== EXERCISE DETAILS ==
Print all the entries exactly.

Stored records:
BEGIN
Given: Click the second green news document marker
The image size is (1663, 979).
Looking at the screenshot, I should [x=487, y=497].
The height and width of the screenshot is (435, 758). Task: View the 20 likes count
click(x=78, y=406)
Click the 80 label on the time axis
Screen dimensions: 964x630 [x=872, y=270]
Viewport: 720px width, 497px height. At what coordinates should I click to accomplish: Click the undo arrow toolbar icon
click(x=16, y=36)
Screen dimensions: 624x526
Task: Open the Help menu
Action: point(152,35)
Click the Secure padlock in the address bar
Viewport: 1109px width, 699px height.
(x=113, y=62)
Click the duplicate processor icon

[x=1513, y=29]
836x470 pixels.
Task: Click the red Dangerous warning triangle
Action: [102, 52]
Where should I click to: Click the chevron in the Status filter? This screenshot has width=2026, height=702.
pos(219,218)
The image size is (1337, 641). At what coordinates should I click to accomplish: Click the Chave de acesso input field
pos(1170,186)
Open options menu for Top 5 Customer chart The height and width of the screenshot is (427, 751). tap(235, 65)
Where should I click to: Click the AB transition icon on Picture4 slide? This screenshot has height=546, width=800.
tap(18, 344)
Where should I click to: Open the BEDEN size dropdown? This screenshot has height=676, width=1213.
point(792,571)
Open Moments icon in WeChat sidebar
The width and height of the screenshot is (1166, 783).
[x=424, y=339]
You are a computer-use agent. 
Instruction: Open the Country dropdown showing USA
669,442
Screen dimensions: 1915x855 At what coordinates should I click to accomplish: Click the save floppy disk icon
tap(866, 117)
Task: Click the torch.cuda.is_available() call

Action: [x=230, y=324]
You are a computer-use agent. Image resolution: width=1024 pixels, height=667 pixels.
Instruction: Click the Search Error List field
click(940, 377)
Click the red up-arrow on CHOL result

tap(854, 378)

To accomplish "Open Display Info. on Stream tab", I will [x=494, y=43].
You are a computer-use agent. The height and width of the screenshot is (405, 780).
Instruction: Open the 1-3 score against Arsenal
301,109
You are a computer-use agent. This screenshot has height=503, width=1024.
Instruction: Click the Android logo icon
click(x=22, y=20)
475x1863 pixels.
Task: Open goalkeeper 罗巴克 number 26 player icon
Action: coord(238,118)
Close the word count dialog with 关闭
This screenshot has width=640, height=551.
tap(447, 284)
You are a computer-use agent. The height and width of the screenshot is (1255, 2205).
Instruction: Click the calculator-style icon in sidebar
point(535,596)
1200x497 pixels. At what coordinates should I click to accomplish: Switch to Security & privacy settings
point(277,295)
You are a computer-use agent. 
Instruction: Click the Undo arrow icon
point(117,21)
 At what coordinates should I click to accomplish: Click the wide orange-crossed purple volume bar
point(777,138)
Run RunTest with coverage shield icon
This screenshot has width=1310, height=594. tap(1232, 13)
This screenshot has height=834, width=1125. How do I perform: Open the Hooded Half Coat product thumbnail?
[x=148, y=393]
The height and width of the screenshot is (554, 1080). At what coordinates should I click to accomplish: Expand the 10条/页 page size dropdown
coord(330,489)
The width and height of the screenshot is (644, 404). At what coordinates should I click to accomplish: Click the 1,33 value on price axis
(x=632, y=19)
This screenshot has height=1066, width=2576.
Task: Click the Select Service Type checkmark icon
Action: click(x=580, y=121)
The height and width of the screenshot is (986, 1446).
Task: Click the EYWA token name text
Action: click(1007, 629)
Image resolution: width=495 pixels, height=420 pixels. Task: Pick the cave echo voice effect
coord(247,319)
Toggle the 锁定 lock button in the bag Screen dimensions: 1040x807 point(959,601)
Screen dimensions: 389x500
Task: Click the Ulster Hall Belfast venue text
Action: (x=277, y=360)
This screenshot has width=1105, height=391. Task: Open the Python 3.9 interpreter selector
END
== TASK ANSWER ==
Given: Click the second green news document marker
The image size is (1663, 979).
Looking at the screenshot, I should [x=487, y=497].
The height and width of the screenshot is (435, 758). Task: View the 20 likes count
click(x=78, y=406)
Click the 80 label on the time axis
Screen dimensions: 964x630 [x=872, y=270]
Viewport: 720px width, 497px height. At what coordinates should I click to accomplish: Click the undo arrow toolbar icon
click(x=16, y=36)
Screen dimensions: 624x526
Task: Open the Help menu
Action: point(152,35)
Click the Secure padlock in the address bar
Viewport: 1109px width, 699px height.
(x=113, y=62)
Click the duplicate processor icon

[x=1513, y=29]
836x470 pixels.
Task: Click the red Dangerous warning triangle
Action: [102, 52]
Where should I click to: Click the chevron in the Status filter? This screenshot has width=2026, height=702.
pos(219,218)
The image size is (1337, 641). At what coordinates should I click to accomplish: Click the Chave de acesso input field
pos(1170,186)
Open options menu for Top 5 Customer chart The height and width of the screenshot is (427, 751). tap(235, 65)
Where should I click to: Click the AB transition icon on Picture4 slide? This screenshot has height=546, width=800.
tap(18, 344)
Where should I click to: Open the BEDEN size dropdown? This screenshot has height=676, width=1213.
point(792,571)
Open Moments icon in WeChat sidebar
The width and height of the screenshot is (1166, 783).
[x=424, y=339]
You are a computer-use agent. 
Instruction: Open the Country dropdown showing USA
669,442
Screen dimensions: 1915x855 At what coordinates should I click to accomplish: Click the save floppy disk icon
tap(866, 117)
Task: Click the torch.cuda.is_available() call

Action: [x=230, y=324]
You are a computer-use agent. Image resolution: width=1024 pixels, height=667 pixels.
Instruction: Click the Search Error List field
click(940, 377)
Click the red up-arrow on CHOL result

tap(854, 378)

To accomplish "Open Display Info. on Stream tab", I will [x=494, y=43].
You are a computer-use agent. The height and width of the screenshot is (405, 780).
Instruction: Open the 1-3 score against Arsenal
301,109
You are a computer-use agent. This screenshot has height=503, width=1024.
Instruction: Click the Android logo icon
click(x=22, y=20)
475x1863 pixels.
Task: Open goalkeeper 罗巴克 number 26 player icon
Action: coord(238,118)
Close the word count dialog with 关闭
This screenshot has width=640, height=551.
tap(447, 284)
You are a computer-use agent. The height and width of the screenshot is (1255, 2205).
Instruction: Click the calculator-style icon in sidebar
point(535,596)
1200x497 pixels. At what coordinates should I click to accomplish: Switch to Security & privacy settings
point(277,295)
You are a computer-use agent. 
Instruction: Click the Undo arrow icon
point(117,21)
 At what coordinates should I click to accomplish: Click the wide orange-crossed purple volume bar
point(777,138)
Run RunTest with coverage shield icon
This screenshot has width=1310, height=594. tap(1232, 13)
This screenshot has height=834, width=1125. How do I perform: Open the Hooded Half Coat product thumbnail?
[x=148, y=393]
The height and width of the screenshot is (554, 1080). At what coordinates should I click to accomplish: Expand the 10条/页 page size dropdown
coord(330,489)
The width and height of the screenshot is (644, 404). At what coordinates should I click to accomplish: Click the 1,33 value on price axis
(x=632, y=19)
This screenshot has height=1066, width=2576.
Task: Click the Select Service Type checkmark icon
Action: click(x=580, y=121)
The height and width of the screenshot is (986, 1446).
Task: Click the EYWA token name text
Action: click(1007, 629)
Image resolution: width=495 pixels, height=420 pixels. Task: Pick the cave echo voice effect
coord(247,319)
Toggle the 锁定 lock button in the bag Screen dimensions: 1040x807 point(959,601)
Screen dimensions: 389x500
Task: Click the Ulster Hall Belfast venue text
Action: (x=277, y=360)
This screenshot has width=1105, height=391. Task: Open the Python 3.9 interpreter selector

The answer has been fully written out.